AIコーディング支援ツールとして広く使われているClaude Code、Gemini CLI、GitHub Copilotの3製品に対し、プルリクエストの説明文に埋め込まれた隠しプロンプトインジェクションによってリモートコード実行(RCE)が可能な脆弱性が報告されました(CVE-2025-53773、CVSSスコア9.6)。VentureBeatが報道したこのインシデントでは、Microsoftが4月のパッチチューズデー(合計165件に対処)でこの脆弱性を含む修正を実施しており、AI開発ツールそのものがサプライチェーン攻撃の標的になるという新たなリスクが浮き彫りになっています。
攻撃の仕組みはこうです。悪意ある攻撃者がGitHubのプルリクエスト説明文に、人間には見えにくい形で不正な命令を埋め込みます。AIコーディングエージェントがそのPRを「レビュー」または「処理」する際、埋め込まれた命令を正規の指示と区別できずに実行してしまい、結果として攻撃者が意図したコードがローカル環境または本番環境で実行される可能性があります。CVSSスコア9.6は「緊急(Critical)」レベルに相当し、コード署名のないまま実行されるリスクが特に高い評価を受けています。
「AI開発ツール自体が攻撃ベクターになるとは」という衝撃のコメントがX上で多数投稿され、AIエージェントをセキュリティ業務や自動コードレビューに活用する際のリスクについての警告も相次ぎました。Redditではr/programmingとr/netsecの両コミュニティでスレッドが上位入りし、AIエージェントへのコードレビュー委任リスクについて活発な議論が展開されました。

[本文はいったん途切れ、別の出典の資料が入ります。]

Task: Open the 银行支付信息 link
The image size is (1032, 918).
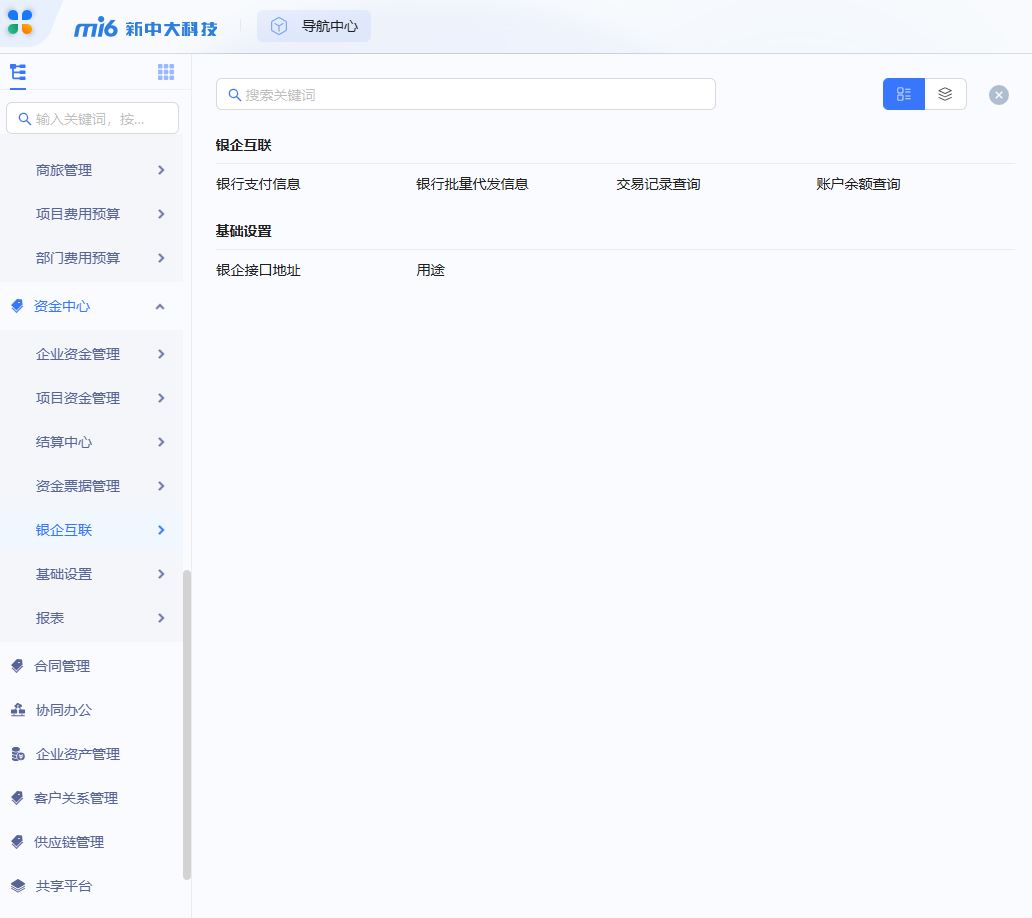Action: click(x=258, y=184)
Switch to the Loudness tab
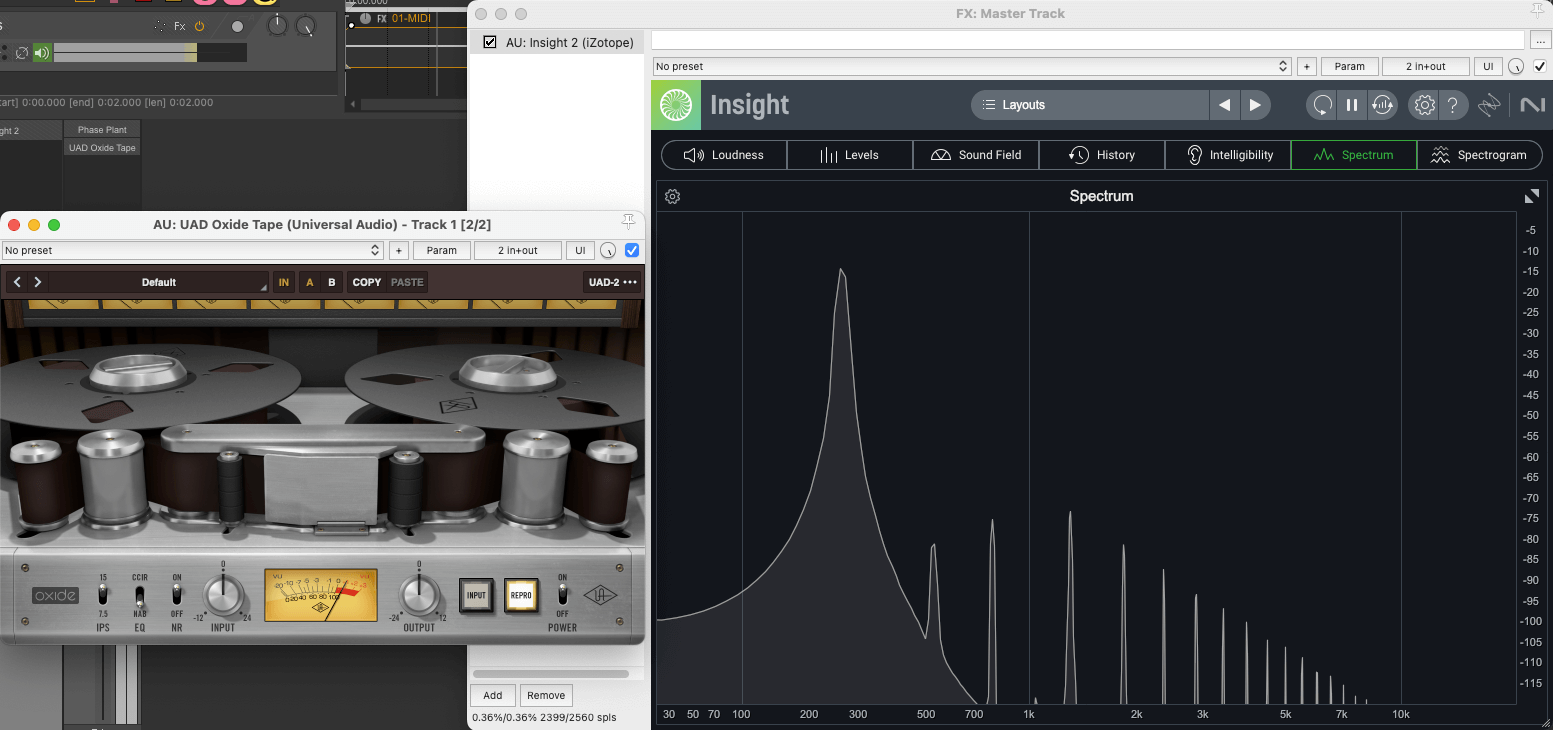This screenshot has height=730, width=1553. coord(724,155)
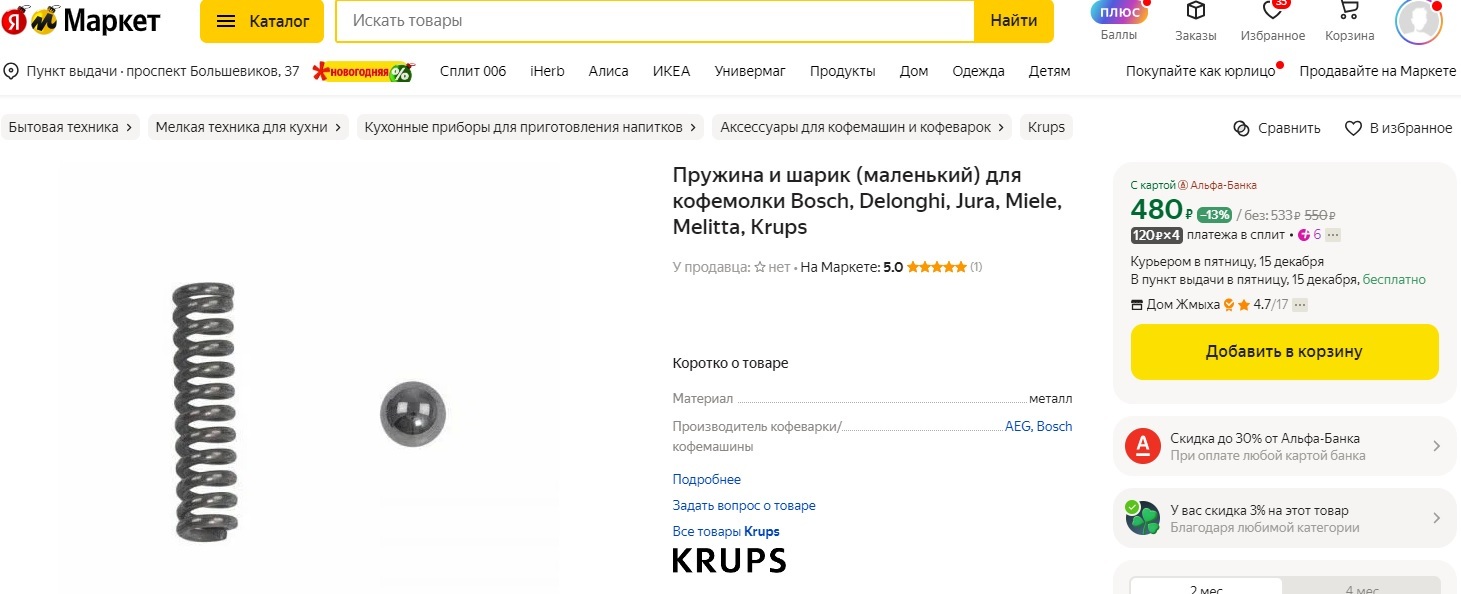This screenshot has height=594, width=1461.
Task: Click the pickup point location pin
Action: (12, 71)
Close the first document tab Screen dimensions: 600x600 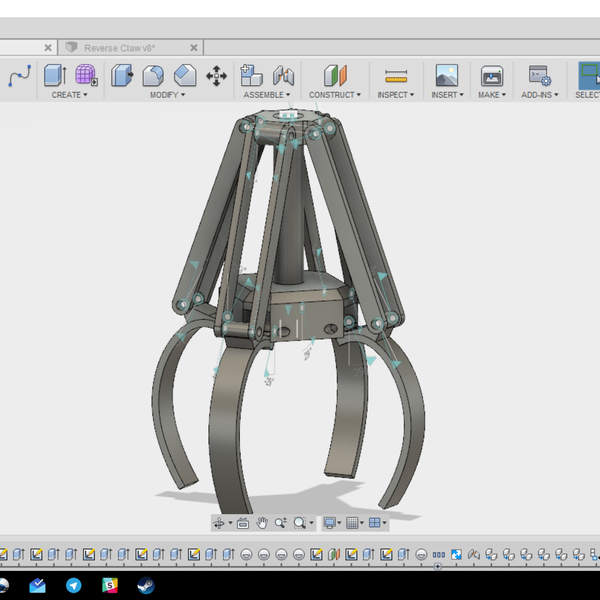point(47,47)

Hacker Newsで特に問題視されたのは、各社のシステムカードがこうした脆弱性を事前に「リスクとして認識していた」にもかかわらず、実際に攻撃が発生してしまった点です。AIシステムの透明性と、リスク開示から実際の対策実装までのタイムラグを問うコメントが相次いでいます。
この事例が示すのは、AIコーディングツールの普及が「コードを書く速度」だけでなく「脆弱性が混入する速度」も上げるリスクがあるということです。CI/CDパイプラインにAIエージェントを組み込む際には、権限の最小化とサンドボックス環境の確保が欠かせない対策として改めて注目されています。パッチの適用と合わせて、AIエージェントの実行環境における信頼境界の設計を見直すタイミングが来ています。